Ahead of the standard
Initial prototype tests began this month in the HAROLD laboratory at the University of Huddersfield, specially designed for testing rail vehicle technology. The laboratory device will test the static and dynamic load capacity of the bogie frame at speeds of up to 200 km/h and with a weight of 25 tonnes on the main axle. Its technical lifetime will be determined during a fatigue test with 10 million load cycles. ECF employees are currently anticipating a test phase of six to eight weeks. The results will then be evaluated and applied to the design of the frame.

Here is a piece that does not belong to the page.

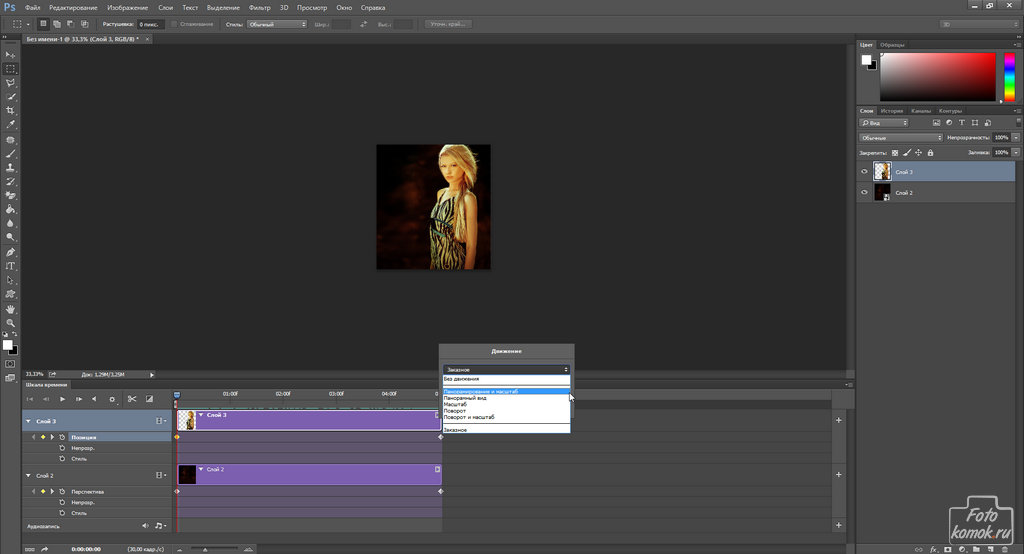Hide layer Слой 3 using eye icon
This screenshot has height=554, width=1024.
pos(864,172)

To be approved for use on the railways so that it can soon transport people and goods, the frame must comply with the applicable standard at the end of the design process. “The current standard (EN 13749) has been designed for a steel frame, but we want to prove that a composite frame is able to withstand the same loads,” says ECF’s product development engineer Camille Seurat. In the future, the technology behind this could also be applied to other areas of transport, such as car bodies. Talks with customers in Europe and Asia are already in full swing.